SOURCE EXTRACT:
····················

MY KOLKATA EDUGRAPH
ADVERTISEMENT
Regular-article-logo Sunday, 01 June 2025

Disaster rap on Centre

Read more below

The Telegraph Online Published 11.09.02, 12:00 AM

New Delhi, Sept. 10 (PTI): Delhi High Court today expressed dissatisfaction over the manner in which the Centre was treating the issue of disaster management, saying it had not been able to finalise the agenda for a meeting of the national committee, set up under the chairmanship of the Prime Minister.

“Will the agenda be finalised after any other disaster like the Gujarat earthquake? We want that a Gujarat-like situation is not repeated,” the court said, while allowing the government a week’s time to file a reply.

It directed additional Solicitor-General K.K. Sud to submit before September 18 reports of experts which had been taken into consideration by the Centre for fixing the agenda for the meeting of the National Committee of Disaster Management.

After Sud suggested that a directive be issued to the states as they have to deal with the situation on the ground, the court ruled it would have no hesitation in issuing directives to them once the Centre’s recommendations were finalised.

The court was hearing a public interest litigation on poor disaster management and the lack of safety measures in building plans against natural disasters.

A brief report submitted by the government said certain recommendations made by an earlier high-powered committee on disaster management in 1999 had been processed and divided in six categories.

····················

EXTRACTED ENTRIES:
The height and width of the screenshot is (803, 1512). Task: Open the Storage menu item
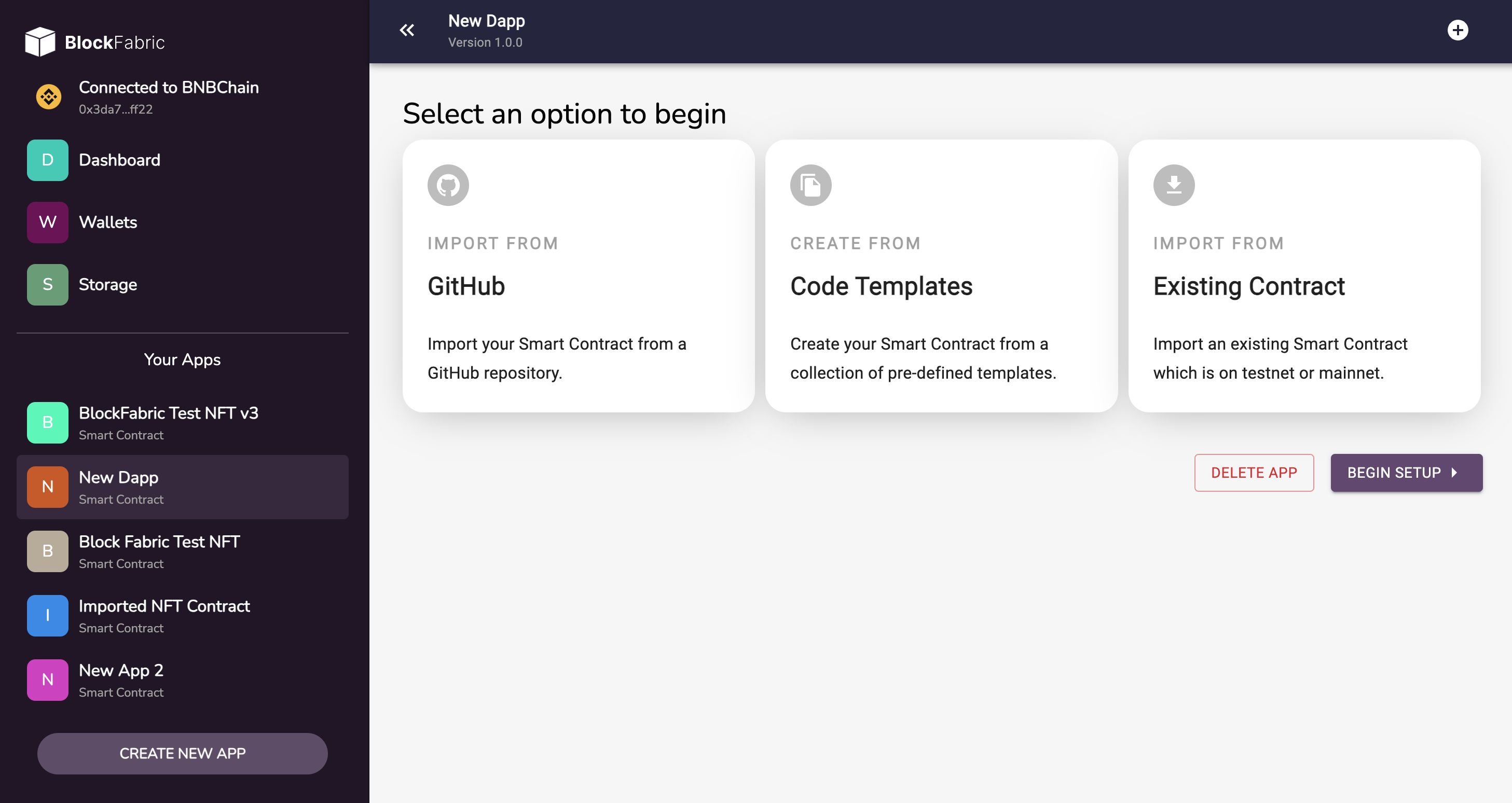(183, 285)
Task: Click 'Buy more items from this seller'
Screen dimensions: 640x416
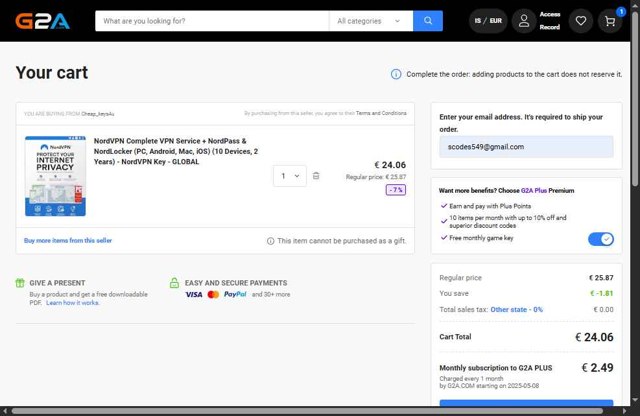Action: pos(68,241)
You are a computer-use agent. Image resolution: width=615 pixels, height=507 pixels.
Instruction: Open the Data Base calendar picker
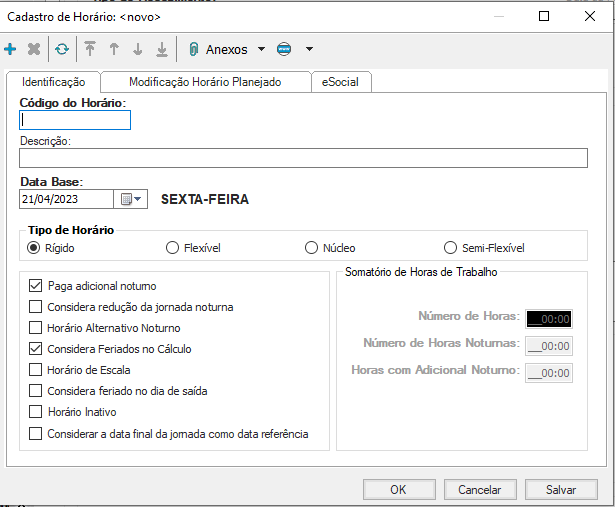[x=132, y=199]
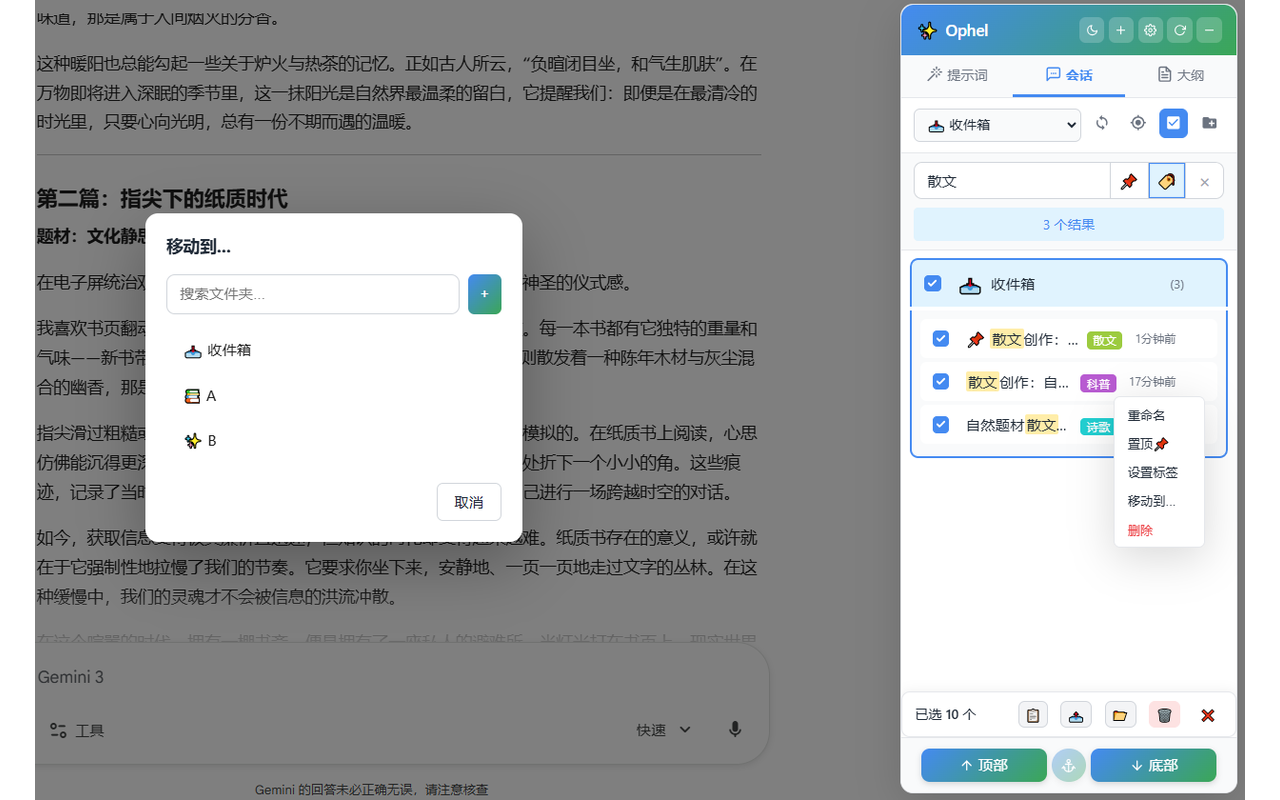Click the clipboard copy icon in selection bar
This screenshot has width=1280, height=800.
(x=1033, y=714)
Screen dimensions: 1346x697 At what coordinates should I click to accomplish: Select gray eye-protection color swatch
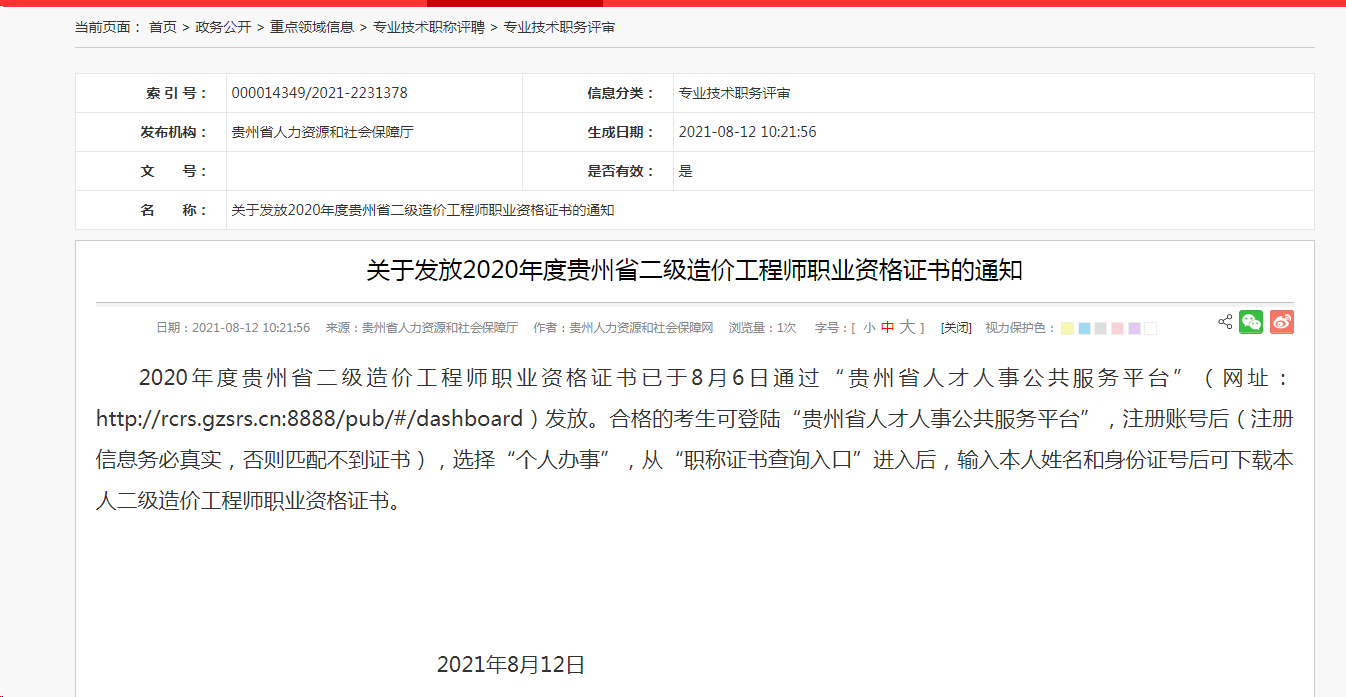(1100, 329)
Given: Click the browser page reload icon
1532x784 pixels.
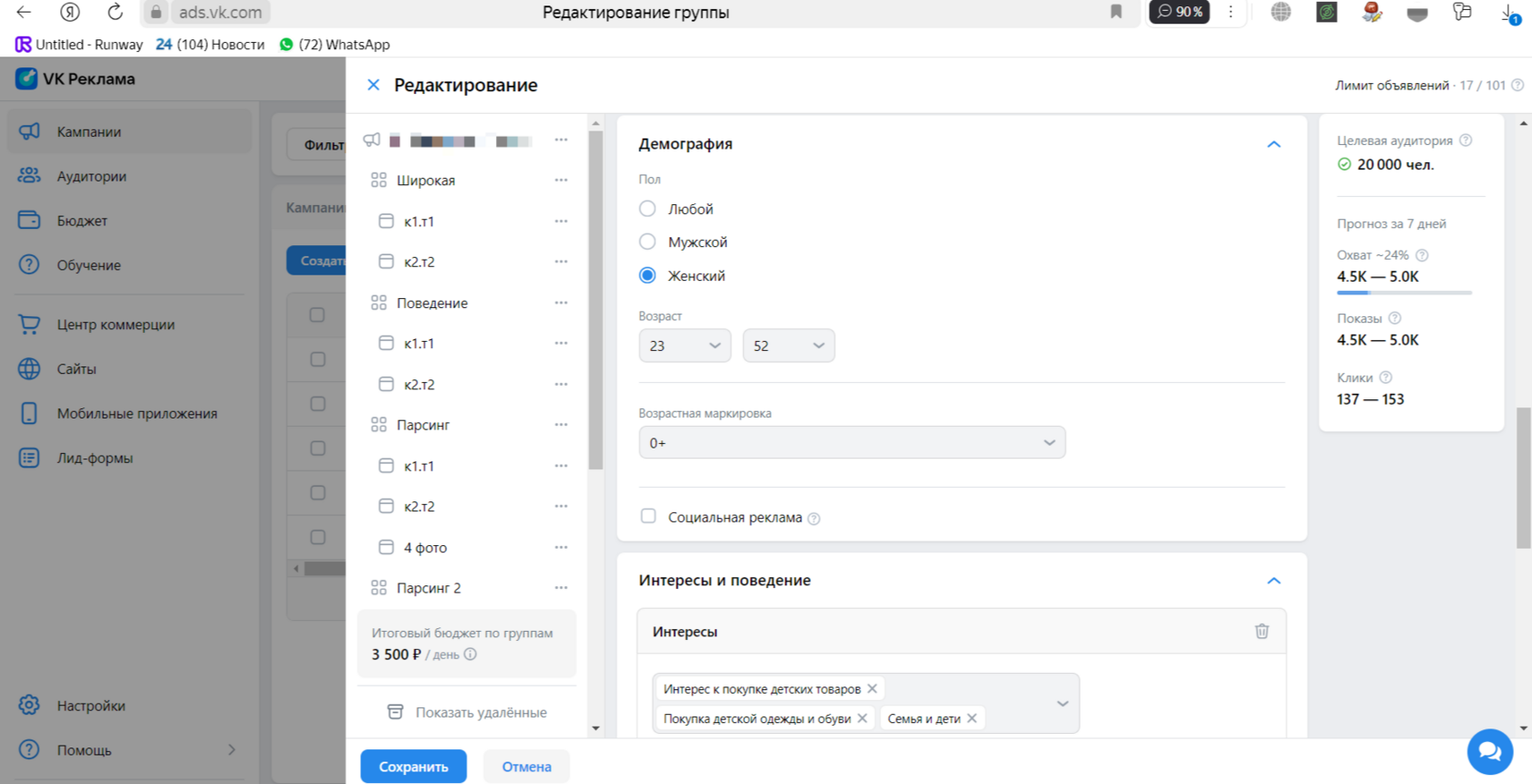Looking at the screenshot, I should pos(115,12).
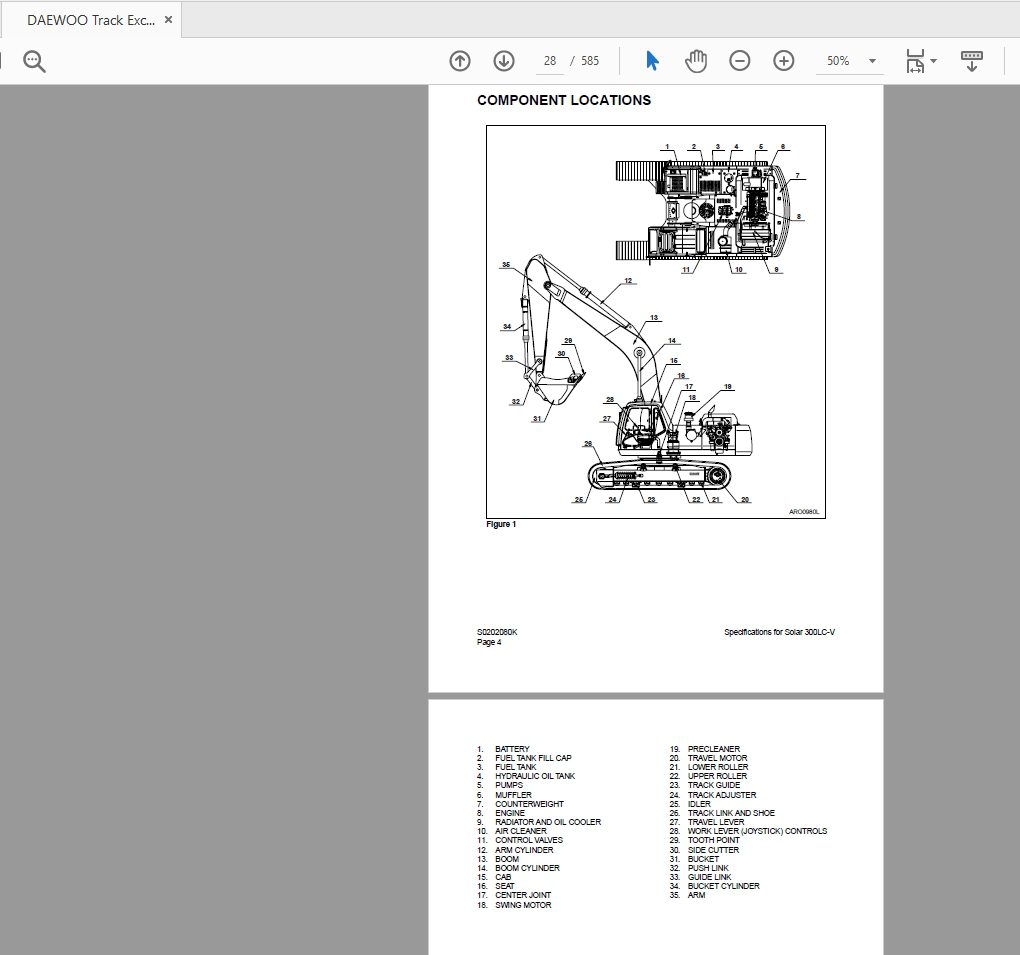Click the page number field showing 28
This screenshot has width=1020, height=955.
[548, 61]
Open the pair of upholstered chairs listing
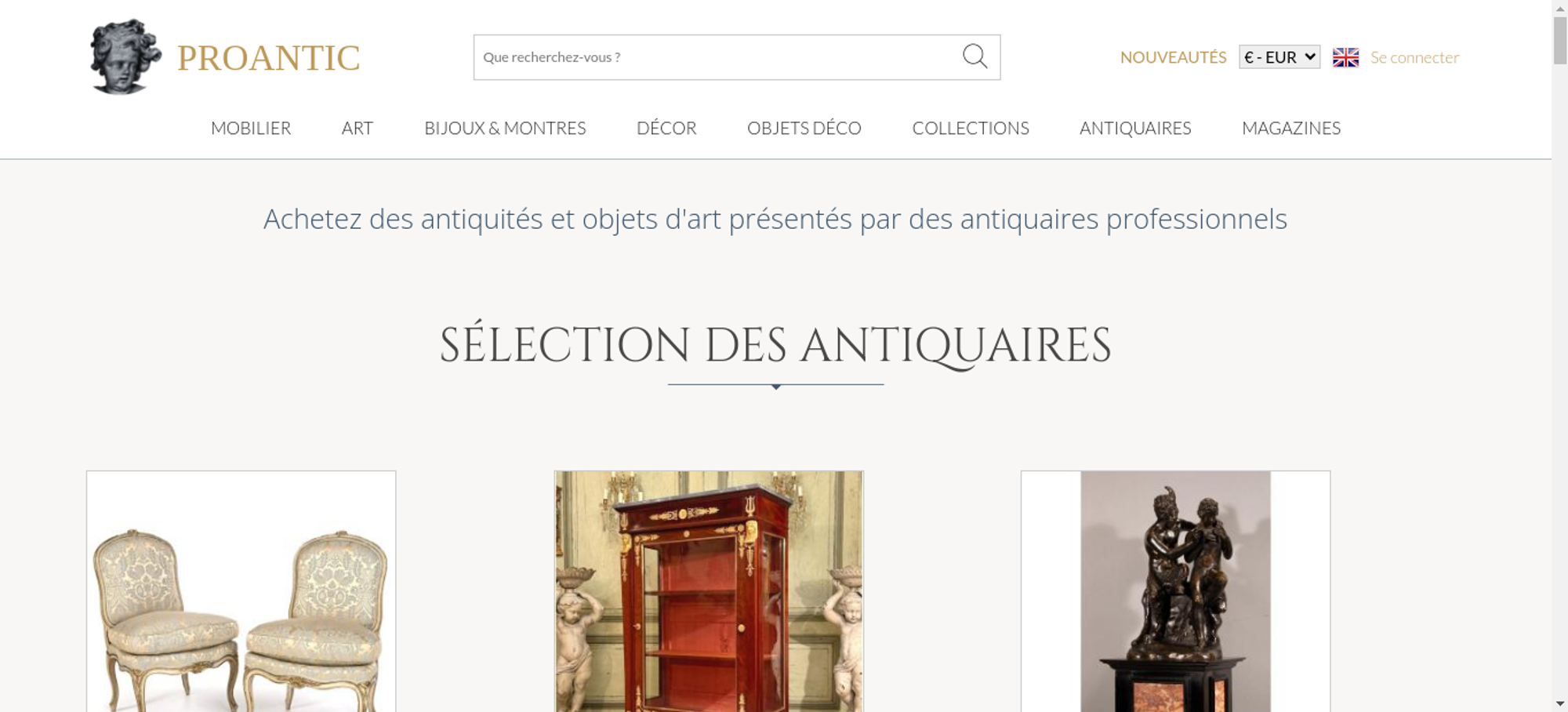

····················

PROBLEMS AND TASKS:
(1) Answer these from the article on disaster management:
(a) Before what date must K.K. Sud submit the experts' reports?
(b) How much time did the court give the government to file a reply?
(c) In what year did the earlier high-powered committee on disaster management make its recommendations?
(2) List every date or year that appears in the article on disaster management.
(3) Please carry the article on disaster management forward, starting after its final sentence.
The lines have no connection to the article on disaster management.

ANSWERS TO THE EXERCISES:
(1)
(a) September 18
(b) A week
(c) 1999

(2)
- Sunday, 01 June 2025
- 11.09.02
- Sept. 10
- September 18
- 1999

(3)
Sud said the categories identified include recommendations already implemented, those to be forwarded to Central ministries and departments, issues to be dealt by the states, matters to be considered by the NCDM and those to be deliberated by the inter-ministerial group.

He said for finalising the agenda of the meeting, views of all political parties had been sought and the proposed draft had already been distributed among them. Once their responses are received, the agenda would be finalised and an appropriate action plan drawn by the government, he added.

The report also said the home ministry would deal with man-made disasters like industrial, nuclear, biological and chemical ones and suggest measures to strengthen the organisational structure.

While a special control room has been set up in the home ministry for round-the-clock monitoring of such events, four specialised search and rescue teams have been set up in the Central Industrial Security Force to deal with man-made disasters, it said. The personnel attached to these teams were undergoing specialised training with sophisticated equipment, the report added. All the states have been asked to set up similar teams for search and rescue operations, it said.